Although it would be wrong to overstate these first splits in the state, it is indicative of the depth of the crisis in Quebec society. Just like the Liberals before them, the present PQ government is stuck between a rock and a hard place. They are feeling the pressure from the bosses to restore the financial equilibrium of the province and to impose austerity; but, they are also feeling the pressure from the rest of society that is fed up with the constant cuts and attacks on their living conditions.

The ominous drum of the police banging their batons against their shields are now a familiar sound to everyone in Quebec, as if to match the often-heard class war drums sounded by the Quebec workers and students as they fight against austerity measures and general attacks on their living conditions. As Trotsky said, “The sharpening of the proletariat’s struggle means the sharpening of the methods of counterattack on the part of capital.” As the bourgeois are left with less room to manoeuvre, we can expect the repressive force of the state to be used more frequently.

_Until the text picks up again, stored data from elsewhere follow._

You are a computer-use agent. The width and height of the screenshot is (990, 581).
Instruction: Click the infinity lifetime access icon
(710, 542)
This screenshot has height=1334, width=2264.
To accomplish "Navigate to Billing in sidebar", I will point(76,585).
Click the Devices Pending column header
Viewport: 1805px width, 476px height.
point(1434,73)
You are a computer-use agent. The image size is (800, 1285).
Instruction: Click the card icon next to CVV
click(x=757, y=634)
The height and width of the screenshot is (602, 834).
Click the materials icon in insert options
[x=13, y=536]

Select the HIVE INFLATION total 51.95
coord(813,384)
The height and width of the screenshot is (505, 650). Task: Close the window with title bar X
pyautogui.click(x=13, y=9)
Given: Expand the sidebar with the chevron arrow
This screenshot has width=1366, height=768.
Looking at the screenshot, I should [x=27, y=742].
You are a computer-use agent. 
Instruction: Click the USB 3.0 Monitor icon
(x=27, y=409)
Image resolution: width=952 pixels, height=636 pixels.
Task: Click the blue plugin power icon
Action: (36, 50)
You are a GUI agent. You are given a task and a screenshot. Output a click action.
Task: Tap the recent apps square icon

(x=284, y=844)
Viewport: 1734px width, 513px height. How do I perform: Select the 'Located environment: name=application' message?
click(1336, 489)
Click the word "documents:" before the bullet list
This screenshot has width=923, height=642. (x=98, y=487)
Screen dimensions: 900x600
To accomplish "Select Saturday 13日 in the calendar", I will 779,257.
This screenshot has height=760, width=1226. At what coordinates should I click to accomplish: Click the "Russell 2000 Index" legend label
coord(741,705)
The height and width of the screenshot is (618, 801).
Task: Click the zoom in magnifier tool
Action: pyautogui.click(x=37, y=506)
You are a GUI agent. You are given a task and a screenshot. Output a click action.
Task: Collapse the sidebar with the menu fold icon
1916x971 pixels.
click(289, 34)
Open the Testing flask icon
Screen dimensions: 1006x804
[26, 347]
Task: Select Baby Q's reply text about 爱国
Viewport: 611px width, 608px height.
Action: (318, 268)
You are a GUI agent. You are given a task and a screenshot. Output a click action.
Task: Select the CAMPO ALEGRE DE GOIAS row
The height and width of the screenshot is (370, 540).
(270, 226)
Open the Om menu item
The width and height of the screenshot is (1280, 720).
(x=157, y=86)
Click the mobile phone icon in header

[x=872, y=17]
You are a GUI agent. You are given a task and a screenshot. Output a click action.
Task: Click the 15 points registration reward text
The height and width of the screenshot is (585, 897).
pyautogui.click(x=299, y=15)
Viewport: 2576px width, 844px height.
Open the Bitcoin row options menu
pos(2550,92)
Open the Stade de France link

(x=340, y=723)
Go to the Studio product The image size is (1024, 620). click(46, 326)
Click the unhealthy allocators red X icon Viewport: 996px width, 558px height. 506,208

The age of austerity has begun to move the masses of workers and youth. In response to the increasingly radical masses, the ruling class is beginning to take off their democratic façade and to mobilize their apparatus of violence against the working class and youth. It is no longer the case where the police only met out punishment against the most marginalized sectors of society and a handful of radical activists. Increasingly, working people from all walks of life, throughout the year, will feel the repressive might of the state. But, the bourgeois will put themselves into danger as all of these elements will sharpen the education of the masses to the true nature of the bourgeois state.